***** DATA RECORDS

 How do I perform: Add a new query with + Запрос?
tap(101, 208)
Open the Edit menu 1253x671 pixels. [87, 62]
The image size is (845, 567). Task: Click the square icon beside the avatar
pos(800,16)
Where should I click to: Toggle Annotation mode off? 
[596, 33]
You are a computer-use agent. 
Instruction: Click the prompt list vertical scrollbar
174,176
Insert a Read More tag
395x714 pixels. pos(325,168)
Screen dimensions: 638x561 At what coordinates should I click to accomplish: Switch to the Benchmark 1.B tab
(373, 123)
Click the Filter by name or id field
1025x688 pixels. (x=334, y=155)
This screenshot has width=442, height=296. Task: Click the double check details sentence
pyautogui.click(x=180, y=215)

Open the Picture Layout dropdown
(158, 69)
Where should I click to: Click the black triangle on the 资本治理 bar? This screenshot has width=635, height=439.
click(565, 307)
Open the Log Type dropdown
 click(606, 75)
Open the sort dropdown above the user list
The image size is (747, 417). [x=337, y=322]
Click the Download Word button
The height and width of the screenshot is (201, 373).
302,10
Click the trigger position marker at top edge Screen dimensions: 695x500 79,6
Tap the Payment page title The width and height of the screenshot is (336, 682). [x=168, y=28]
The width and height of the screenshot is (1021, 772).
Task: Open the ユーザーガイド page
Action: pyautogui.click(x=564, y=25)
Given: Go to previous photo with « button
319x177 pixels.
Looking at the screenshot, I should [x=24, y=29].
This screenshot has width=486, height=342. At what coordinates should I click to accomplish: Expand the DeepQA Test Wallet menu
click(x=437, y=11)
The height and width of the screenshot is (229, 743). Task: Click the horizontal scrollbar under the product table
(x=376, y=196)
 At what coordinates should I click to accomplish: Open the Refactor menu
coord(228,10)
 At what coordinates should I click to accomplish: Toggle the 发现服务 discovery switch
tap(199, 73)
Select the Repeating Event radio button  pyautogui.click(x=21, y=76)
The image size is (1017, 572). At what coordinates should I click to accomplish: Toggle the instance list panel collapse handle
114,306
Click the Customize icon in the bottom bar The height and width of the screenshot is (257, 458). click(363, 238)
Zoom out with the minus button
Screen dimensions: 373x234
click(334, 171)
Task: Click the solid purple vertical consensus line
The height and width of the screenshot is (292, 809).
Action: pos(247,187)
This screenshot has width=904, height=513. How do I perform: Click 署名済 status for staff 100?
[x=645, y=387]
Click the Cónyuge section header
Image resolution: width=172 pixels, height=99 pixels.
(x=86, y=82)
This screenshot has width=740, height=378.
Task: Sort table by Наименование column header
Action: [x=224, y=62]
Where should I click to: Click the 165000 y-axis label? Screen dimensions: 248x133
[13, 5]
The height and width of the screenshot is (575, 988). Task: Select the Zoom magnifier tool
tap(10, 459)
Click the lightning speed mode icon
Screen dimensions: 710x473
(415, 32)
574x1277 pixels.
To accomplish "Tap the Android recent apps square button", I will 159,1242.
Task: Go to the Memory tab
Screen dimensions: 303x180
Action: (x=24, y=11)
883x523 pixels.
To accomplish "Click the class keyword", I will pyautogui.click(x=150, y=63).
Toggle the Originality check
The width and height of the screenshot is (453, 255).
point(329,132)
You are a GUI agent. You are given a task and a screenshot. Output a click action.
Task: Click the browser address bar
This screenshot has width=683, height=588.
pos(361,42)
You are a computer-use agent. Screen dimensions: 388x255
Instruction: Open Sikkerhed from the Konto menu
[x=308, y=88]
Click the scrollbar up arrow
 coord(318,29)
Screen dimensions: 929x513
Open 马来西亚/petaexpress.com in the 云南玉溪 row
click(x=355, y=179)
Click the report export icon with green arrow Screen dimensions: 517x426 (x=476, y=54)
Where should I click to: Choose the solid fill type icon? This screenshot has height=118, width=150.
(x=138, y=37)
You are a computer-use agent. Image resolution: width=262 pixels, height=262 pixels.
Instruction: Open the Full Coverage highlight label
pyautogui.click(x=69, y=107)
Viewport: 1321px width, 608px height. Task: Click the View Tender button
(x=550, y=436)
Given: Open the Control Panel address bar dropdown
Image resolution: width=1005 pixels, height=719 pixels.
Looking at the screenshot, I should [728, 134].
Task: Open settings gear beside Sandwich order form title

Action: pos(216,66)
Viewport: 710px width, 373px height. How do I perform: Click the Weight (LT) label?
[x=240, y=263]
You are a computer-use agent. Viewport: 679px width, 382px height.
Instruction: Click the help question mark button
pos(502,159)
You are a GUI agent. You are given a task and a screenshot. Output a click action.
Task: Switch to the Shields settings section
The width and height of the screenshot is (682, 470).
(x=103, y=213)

**********

> [YOUR GOAL] Given the records above, return exactly the lines starting at the line containing "发现服务 discovery switch" and ending at the line containing "Screen dimensions: 929x513", including both.

> [EXERCISE SOLUTION]
 At what coordinates should I click to accomplish: Toggle the 发现服务 discovery switch
tap(199, 73)
Select the Repeating Event radio button  pyautogui.click(x=21, y=76)
The image size is (1017, 572). At what coordinates should I click to accomplish: Toggle the instance list panel collapse handle
114,306
Click the Customize icon in the bottom bar The height and width of the screenshot is (257, 458). click(363, 238)
Zoom out with the minus button
Screen dimensions: 373x234
click(334, 171)
Task: Click the solid purple vertical consensus line
The height and width of the screenshot is (292, 809).
Action: pos(247,187)
This screenshot has width=904, height=513. How do I perform: Click 署名済 status for staff 100?
[x=645, y=387]
Click the Cónyuge section header
Image resolution: width=172 pixels, height=99 pixels.
(x=86, y=82)
This screenshot has width=740, height=378.
Task: Sort table by Наименование column header
Action: [x=224, y=62]
Where should I click to: Click the 165000 y-axis label? Screen dimensions: 248x133
[13, 5]
The height and width of the screenshot is (575, 988). Task: Select the Zoom magnifier tool
tap(10, 459)
Click the lightning speed mode icon
Screen dimensions: 710x473
(415, 32)
574x1277 pixels.
To accomplish "Tap the Android recent apps square button", I will 159,1242.
Task: Go to the Memory tab
Screen dimensions: 303x180
Action: (x=24, y=11)
883x523 pixels.
To accomplish "Click the class keyword", I will pyautogui.click(x=150, y=63).
Toggle the Originality check
The width and height of the screenshot is (453, 255).
point(329,132)
You are a GUI agent. You are given a task and a screenshot. Output a click action.
Task: Click the browser address bar
This screenshot has width=683, height=588.
pos(361,42)
You are a computer-use agent. Screen dimensions: 388x255
Instruction: Open Sikkerhed from the Konto menu
[x=308, y=88]
Click the scrollbar up arrow
 coord(318,29)
Screen dimensions: 929x513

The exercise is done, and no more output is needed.